The goal of most misinformation of this sort is precisely to shock and scare readers. Unlike with much of the misinformation we see under science and health, there were no clear cases of profiteering.
The dramatic images on mainstream and social media of lines outside hospitals and of funerary processes for the deceased set the stage for misinformation with various forms of graphic imagery, presented as cases on the ground. One set of misinformation was around the transportation of the deceased through unconventional modes, including two-wheelers, rickshaws, stretchers. The safety conventions related to the disposal of the deceased, particularly drove stories about bodies in plastic bags.
In addition to the graphic imagery, there was also misinformation hospitals and their treatment of the dead. Representations of the dead in large numbers – at mortuaries, cremation grounds, and eventually at the banks of rivers spewed misinformation that took the pictures out of context, or made claims about the causes for death, such as hospitals willfully killing patients.
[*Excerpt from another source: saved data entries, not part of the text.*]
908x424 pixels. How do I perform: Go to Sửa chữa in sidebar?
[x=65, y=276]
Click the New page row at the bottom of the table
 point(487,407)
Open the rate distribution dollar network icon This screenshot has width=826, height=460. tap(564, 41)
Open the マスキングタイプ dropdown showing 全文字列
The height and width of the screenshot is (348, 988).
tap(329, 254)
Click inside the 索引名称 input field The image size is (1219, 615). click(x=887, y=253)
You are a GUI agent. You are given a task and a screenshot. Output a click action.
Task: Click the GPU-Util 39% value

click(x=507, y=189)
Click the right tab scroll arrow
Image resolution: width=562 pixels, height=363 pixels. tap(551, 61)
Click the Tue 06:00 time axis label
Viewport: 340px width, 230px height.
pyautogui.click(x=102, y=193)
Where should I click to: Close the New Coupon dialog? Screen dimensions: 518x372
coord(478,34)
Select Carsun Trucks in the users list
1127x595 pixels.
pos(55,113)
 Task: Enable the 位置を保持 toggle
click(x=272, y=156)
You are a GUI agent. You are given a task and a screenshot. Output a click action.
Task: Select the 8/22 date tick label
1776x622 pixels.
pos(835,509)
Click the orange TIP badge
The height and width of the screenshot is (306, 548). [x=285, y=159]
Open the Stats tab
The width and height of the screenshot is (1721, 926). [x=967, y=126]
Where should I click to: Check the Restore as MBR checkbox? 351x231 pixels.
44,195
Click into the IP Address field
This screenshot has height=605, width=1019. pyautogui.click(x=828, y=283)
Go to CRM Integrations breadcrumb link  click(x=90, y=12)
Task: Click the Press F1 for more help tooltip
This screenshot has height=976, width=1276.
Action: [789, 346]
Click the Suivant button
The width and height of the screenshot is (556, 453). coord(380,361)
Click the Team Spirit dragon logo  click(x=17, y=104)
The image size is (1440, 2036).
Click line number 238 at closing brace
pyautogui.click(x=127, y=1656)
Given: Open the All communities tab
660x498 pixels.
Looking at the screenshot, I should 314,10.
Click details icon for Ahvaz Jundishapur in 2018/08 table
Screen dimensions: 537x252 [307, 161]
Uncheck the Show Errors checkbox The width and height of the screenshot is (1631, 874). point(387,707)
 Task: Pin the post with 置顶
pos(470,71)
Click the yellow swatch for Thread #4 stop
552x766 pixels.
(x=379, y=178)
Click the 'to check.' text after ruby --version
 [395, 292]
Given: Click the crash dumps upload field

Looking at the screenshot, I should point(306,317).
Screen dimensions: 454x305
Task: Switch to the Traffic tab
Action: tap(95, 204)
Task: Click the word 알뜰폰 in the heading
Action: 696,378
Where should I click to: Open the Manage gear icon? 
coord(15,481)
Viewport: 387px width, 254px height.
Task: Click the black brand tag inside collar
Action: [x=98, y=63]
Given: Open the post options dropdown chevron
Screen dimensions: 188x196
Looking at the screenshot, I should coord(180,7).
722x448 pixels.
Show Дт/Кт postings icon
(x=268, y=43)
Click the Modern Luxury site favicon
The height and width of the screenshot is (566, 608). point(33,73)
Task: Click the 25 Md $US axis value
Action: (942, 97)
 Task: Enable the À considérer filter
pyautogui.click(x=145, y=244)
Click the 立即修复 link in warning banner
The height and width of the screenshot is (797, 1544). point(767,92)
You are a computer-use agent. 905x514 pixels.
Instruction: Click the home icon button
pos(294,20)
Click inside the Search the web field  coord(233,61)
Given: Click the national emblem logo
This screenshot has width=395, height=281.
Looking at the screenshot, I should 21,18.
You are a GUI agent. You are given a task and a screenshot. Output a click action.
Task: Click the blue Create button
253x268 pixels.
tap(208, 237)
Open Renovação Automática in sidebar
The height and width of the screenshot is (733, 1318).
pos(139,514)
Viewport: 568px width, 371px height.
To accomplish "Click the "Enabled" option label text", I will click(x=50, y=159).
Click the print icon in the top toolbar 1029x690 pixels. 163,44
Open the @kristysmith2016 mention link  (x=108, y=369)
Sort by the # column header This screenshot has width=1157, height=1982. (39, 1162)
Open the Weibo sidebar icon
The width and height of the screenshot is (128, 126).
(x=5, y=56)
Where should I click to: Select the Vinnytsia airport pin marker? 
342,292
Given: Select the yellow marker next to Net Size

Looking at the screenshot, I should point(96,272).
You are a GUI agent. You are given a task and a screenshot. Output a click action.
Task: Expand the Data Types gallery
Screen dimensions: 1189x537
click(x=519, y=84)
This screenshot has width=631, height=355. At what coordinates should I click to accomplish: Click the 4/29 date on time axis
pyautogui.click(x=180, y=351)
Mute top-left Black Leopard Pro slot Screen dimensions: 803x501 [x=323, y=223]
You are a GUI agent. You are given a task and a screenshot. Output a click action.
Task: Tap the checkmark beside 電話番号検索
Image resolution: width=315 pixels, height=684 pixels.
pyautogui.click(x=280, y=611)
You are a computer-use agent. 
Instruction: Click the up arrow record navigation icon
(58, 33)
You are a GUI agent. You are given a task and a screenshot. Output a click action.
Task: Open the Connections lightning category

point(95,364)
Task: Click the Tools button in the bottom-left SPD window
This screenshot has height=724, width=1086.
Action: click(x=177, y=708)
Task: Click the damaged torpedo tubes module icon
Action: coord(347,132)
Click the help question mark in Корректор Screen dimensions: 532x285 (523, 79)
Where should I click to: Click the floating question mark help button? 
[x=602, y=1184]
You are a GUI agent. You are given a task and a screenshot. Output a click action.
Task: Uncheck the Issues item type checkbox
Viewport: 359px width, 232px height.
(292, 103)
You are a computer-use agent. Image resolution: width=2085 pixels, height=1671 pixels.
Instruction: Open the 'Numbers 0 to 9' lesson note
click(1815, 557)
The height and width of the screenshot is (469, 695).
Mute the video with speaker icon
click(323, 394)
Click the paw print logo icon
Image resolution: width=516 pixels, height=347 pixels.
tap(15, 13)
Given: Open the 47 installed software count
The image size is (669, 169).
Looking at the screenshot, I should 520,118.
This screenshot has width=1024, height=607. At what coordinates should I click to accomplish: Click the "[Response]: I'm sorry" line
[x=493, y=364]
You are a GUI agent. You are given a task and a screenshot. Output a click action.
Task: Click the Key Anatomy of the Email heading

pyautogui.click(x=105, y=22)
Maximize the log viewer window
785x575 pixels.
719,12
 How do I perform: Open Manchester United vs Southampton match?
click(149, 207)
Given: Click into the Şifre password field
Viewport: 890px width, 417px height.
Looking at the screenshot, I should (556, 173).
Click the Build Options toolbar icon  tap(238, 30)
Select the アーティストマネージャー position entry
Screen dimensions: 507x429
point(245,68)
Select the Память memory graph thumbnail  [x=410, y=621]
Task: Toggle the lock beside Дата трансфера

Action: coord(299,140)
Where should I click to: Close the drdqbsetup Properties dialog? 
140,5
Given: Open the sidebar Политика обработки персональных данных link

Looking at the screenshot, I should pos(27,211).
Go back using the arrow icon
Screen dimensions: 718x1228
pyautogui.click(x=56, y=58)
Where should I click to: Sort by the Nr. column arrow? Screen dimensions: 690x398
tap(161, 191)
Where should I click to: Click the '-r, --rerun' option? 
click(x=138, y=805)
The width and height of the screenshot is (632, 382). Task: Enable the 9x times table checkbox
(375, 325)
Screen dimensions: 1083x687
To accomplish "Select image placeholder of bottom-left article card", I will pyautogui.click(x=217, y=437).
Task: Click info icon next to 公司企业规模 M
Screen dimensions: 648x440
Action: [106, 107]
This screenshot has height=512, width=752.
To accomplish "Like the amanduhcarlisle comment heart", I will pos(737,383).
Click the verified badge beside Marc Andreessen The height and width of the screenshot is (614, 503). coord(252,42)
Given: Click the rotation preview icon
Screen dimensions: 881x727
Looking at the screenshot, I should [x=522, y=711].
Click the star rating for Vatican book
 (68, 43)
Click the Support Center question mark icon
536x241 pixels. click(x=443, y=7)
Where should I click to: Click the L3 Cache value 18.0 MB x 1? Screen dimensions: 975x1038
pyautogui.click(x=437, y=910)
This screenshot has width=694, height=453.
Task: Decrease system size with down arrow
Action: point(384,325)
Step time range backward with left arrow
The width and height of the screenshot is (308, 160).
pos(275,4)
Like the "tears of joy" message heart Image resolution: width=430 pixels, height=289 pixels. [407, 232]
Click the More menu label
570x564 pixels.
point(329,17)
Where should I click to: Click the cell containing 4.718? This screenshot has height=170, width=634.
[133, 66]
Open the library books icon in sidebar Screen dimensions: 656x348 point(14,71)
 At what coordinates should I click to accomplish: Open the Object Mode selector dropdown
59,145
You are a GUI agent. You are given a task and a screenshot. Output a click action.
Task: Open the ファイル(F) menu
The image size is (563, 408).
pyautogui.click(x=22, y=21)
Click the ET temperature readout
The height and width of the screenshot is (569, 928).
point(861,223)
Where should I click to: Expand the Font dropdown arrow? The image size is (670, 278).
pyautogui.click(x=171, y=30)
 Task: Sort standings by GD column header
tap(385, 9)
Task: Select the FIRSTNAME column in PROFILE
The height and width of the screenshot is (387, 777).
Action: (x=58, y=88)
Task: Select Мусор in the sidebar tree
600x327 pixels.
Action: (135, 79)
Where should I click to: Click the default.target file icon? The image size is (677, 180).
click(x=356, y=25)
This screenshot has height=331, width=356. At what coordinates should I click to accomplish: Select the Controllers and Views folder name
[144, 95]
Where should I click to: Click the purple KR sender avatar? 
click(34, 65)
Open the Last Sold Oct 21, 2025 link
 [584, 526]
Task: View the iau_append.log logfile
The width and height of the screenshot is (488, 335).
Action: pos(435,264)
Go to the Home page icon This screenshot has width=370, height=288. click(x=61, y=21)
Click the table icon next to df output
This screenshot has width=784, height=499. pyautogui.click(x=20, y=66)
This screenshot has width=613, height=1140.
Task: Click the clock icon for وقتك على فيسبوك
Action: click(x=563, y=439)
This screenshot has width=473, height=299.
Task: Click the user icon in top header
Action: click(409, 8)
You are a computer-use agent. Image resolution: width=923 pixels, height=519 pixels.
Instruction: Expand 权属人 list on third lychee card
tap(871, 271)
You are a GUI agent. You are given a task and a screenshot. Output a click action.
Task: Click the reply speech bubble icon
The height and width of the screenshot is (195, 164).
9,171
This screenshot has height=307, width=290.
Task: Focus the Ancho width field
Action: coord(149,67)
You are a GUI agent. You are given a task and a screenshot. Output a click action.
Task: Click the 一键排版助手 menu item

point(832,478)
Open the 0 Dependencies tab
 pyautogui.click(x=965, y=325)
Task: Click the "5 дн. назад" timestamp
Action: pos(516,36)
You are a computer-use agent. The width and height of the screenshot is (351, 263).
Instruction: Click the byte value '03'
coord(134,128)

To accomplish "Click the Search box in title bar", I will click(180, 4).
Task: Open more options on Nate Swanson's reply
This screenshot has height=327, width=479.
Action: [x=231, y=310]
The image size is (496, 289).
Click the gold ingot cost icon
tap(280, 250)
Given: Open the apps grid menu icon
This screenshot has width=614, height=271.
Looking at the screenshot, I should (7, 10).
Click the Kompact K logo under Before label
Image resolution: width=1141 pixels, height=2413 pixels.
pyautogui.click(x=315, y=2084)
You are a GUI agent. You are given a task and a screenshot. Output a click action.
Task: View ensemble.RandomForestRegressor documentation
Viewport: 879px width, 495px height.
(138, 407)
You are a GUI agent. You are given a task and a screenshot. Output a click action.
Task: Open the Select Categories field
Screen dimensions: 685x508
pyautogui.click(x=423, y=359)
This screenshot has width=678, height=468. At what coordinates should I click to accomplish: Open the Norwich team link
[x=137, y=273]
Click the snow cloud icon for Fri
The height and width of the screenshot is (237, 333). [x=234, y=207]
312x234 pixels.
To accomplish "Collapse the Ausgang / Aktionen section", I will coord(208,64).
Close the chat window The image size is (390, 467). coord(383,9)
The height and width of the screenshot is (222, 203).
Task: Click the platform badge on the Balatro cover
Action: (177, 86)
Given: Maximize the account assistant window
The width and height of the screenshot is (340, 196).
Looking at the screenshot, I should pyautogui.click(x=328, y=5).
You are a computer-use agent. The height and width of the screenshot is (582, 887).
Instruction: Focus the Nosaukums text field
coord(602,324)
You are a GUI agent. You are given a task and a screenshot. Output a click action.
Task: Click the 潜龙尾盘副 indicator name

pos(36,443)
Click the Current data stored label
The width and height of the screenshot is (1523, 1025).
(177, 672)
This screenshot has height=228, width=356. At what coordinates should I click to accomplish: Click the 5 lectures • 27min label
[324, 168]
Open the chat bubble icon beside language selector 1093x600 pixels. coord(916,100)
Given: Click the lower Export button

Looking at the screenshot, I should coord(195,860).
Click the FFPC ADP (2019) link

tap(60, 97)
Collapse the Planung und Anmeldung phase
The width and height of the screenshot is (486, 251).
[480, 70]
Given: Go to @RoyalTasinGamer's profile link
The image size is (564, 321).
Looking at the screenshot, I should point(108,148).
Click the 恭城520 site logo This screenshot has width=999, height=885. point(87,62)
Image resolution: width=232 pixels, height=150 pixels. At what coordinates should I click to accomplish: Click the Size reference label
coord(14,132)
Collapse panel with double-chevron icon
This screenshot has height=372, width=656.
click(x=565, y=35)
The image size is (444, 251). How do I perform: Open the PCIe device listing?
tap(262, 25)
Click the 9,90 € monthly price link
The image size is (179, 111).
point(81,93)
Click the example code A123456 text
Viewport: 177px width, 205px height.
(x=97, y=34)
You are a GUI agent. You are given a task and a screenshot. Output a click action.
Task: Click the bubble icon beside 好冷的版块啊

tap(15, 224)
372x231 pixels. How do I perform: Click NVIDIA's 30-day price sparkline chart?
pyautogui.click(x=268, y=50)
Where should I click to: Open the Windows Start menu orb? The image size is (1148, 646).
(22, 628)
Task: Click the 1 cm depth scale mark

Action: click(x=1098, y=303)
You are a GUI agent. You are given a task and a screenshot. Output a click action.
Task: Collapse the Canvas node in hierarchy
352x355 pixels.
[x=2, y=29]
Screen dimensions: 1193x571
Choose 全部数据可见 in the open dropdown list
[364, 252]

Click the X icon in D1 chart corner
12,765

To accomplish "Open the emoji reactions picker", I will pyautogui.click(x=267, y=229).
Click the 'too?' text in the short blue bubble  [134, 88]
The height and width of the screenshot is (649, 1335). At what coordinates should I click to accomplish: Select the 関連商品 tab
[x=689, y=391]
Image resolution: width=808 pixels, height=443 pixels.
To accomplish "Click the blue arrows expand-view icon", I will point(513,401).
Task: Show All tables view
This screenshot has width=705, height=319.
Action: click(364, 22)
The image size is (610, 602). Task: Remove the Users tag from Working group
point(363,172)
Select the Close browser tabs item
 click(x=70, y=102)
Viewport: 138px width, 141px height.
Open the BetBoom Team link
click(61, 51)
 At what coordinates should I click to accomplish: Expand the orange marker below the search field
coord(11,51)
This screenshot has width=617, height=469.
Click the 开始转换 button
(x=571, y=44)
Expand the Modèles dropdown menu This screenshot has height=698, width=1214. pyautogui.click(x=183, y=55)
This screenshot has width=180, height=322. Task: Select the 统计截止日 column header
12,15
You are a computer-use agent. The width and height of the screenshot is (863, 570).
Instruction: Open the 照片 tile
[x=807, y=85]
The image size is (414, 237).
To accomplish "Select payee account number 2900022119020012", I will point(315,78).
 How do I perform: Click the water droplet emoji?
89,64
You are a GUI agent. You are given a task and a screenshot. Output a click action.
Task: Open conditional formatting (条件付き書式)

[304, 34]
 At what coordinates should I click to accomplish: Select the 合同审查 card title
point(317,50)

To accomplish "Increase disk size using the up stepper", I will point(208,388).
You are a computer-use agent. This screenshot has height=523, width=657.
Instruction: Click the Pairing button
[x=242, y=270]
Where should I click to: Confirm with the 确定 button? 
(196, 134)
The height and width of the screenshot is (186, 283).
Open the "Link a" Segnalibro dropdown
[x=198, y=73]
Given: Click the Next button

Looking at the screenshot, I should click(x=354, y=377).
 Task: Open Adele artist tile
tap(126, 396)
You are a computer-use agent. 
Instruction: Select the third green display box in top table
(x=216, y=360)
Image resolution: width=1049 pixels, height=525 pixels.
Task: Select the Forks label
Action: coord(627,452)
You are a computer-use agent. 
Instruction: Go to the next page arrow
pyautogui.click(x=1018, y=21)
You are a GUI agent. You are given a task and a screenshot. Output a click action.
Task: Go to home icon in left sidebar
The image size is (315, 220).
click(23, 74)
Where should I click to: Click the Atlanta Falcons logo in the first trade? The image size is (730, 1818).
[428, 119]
Figure 7: Stories related to death in the adversity category (Clockwise: Man carrying dead wife’s body on a two-wheeler; Bodies piled up in a Morgue; Dead bodies in cremation ground in Gujarat; Mass burning of COVID19 related dead bodies; Dead bodies piled up in a hospital in Chhattisgarh; Man carrying a corpse on cycle)
The second wave of COVID has thus far departed from the first, in that it did not quickly turn communal. The thread, if any, is a lack of faith in institutions – healthcare or government, in providing the citizenry with the needed resources to move on. There have been some stories presenting communal angles – such as parties of people which have images of men in skull caps, presenting a narrative that Muslim men were spreading COVID during Iftar parties, but the enduring images of thousands of devotees taking a dip at the Ganges at a time when the entire health system was crumbling, made short work of any claims of minority conspiracy in this new wave of infections. Unlike in the first wave, when lockdowns were a major driver of misinformation, this wave saw equally, or arguably more draconian lockdowns in various states, but had only a small number of (debunked) stories about lockdown extensions, vandalism amidst lockdown, and police action against citizens. There was some anti-lockdown propaganda, proposing that the economic losses outweighed the benefits (this thread was very popular in the US, for instance).
Figure 8: Stories showing anti-lockdown protests in various places.
Some patterns correspond to earlier rounds of misinformation, such as the sharing of recycled or doctored images, the use of artifacts such as official-looking websites or documents, the use of celebrity ‘endorsers’ of misinformation. But the critical element of misinformation in this wave was the explosion of unverifiable short form messaging on social media, particularly about the appeals of help from people. These, while not the traditional “forwarded message” nonetheless were emblematic of a deeply broken information environment. While the government attempted to arrest or shut down people accused of spreading misinformation, the deeper pathology of the situation was lost. The misinformation exploded in part because of the collapse of health services and the institutions that aid readily available treatment, leading a vocal subset of citizens to rely on online sources for their information.
What happened in India in the past months should be a case for concern for other nation states which may have this headed their way sooner than later.